I first exported each excel tab to a separate CSV file and then combined them into a single big table. Respective code is commented out below and the combined file is read directly.

# files <- list.files(path = "~/data/nfert_liang/data_csv/", full.names = TRUE)
# df <- purrr::map_dfr(as.list(files), ~read_csv(.))
# use_names <- c(
#   "variable",           "reference",          "lat",                "lon",                "mat",               
#   "map",                "ph_soil",            "species",            "family",             "genus",             
#   "photopathway",       "legume",             "managed",            "growthform",         "functionaltype",    
#   "broadleaf_conifer",  "evergreen_deciduous","ninorg_form",        "ndep_kg_ha_yr",      "duration_yr",       
#   "load",               "value_t",            "value_c",            "n_t",                "n_c",               
#   "sd_t",               "sd_c",               "ln_rr",              "v",                  "w",                 
#   "cluster",            "w_dash"
#   )
# names(df) <- use_names
# write_csv(df, file = "~/data/nfert_liang/nfert_liang_combined.csv")
  
# modify nfert_liang_combined.csv by hand to have nice column names.
df <- read_csv("~/data/nfert_liang/nfert_liang_combined.csv")

## New names:
## Rows: 2683 Columns: 48
## ── Column specification
## ──────────────────────────────────────────────────────── Delimiter: "," chr
## (15): variable, reference, lat, lon, species, family, genus, photopathwa... dbl
## (17): mat, map, ph_soil, ndep_kg_ha_yr, duration_yr, load, value_t, valu... lgl
## (16): ...33, ...34, ...35, ...36, ...37, ...38, ...39, ...40, ...41, ......
## ℹ Use `spec()` to retrieve the full column specification for this data. ℹ
## Specify the column types or set `show_col_types = FALSE` to quiet this message.
## • `` -> `...33`
## • `` -> `...34`
## • `` -> `...35`
## • `` -> `...36`
## • `` -> `...37`
## • `` -> `...38`
## • `` -> `...39`
## • `` -> `...40`
## • `` -> `...41`
## • `` -> `...42`
## • `` -> `...43`
## • `` -> `...44`
## • `` -> `...45`
## • `` -> `...46`
## • `` -> `...47`
## • `` -> `...48`

Make data (more) conform with MESI.

df <- df %>% 
  mutate(db = "liang",
         treatment = "f") %>% 
  rename(citation = reference,
         response = variable,
         x_c = value_c,
         x_t = value_t,
         rep_c = n_c,
         rep_t = n_t,
         growth_form = growthform
         ) %>% 
  mutate(growth_form = ifelse("Woody", # Liang name
                              "woody", # MESI name
                              ifelse("Herb",      # Liang name
                                     "herbaceous" # MESI name
                                     )))

# ## growth forms in Liang and in MESI
# df$growthform %>% unique()
# df$growth_form %>% unique()

Missing info in Liang et al.: - elevation (elv)

Data overview

Issues

Is information on fumigation type available in some way? I’d like to select data from FACE and open-top chambers.
Some experiments don’t have a name, referred to by coordinates.

Data subsetting

Let’s use just data for above specified variables.

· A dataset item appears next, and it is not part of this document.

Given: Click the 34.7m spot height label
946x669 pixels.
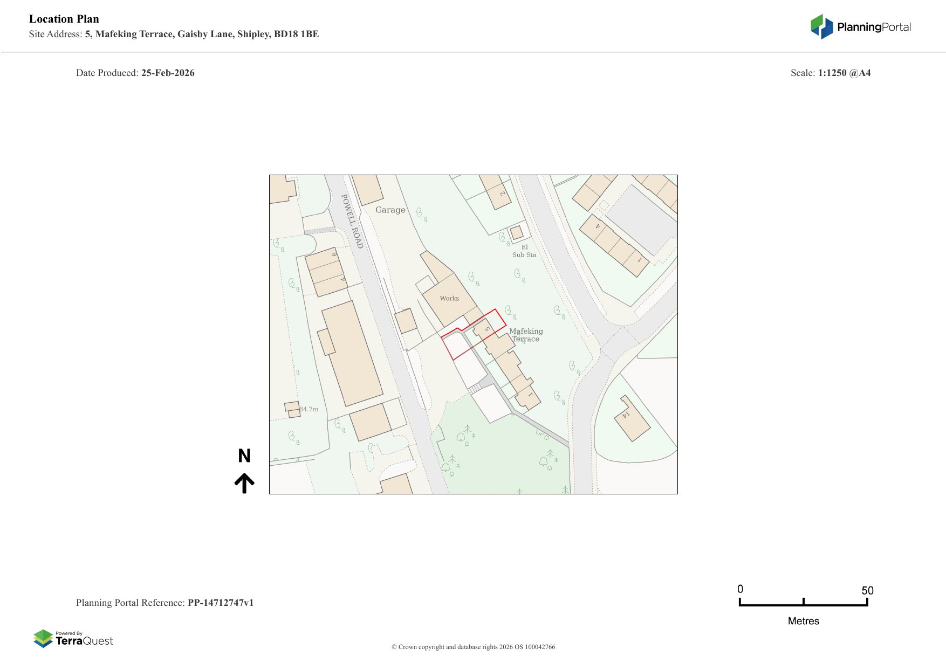Looking at the screenshot, I should pos(309,409).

use_vars <- c("Area", "Vcmax", "gs", "inst-WUE", "Narea", "Nmass", "SLA", "LMA", "LAI", "Leaf area per plant", "Leaf biomass")

df2 <- df %>% 
  filter(response %in% use_vars)

Analysis

Test analysis and plot of ANPP data. Calculate the response ratio of ANPP (mean and variance) for each experiment. To get that, we first need to calcuate the means and standard deviation for the ambient and elevated levels, pooling multiple measurements (years, sampling dates), each given with mean \(\mu_i\), number \(N_i\) (replicates/plots), and standard deviation \(\sigma_i\) or standard error. For the function metafor::escalc(), we need standard deviations (\(SD\)). Calculate them for those rows where only standard errors \(SE\) are given as: \[ SD = SE \sqrt{N} \]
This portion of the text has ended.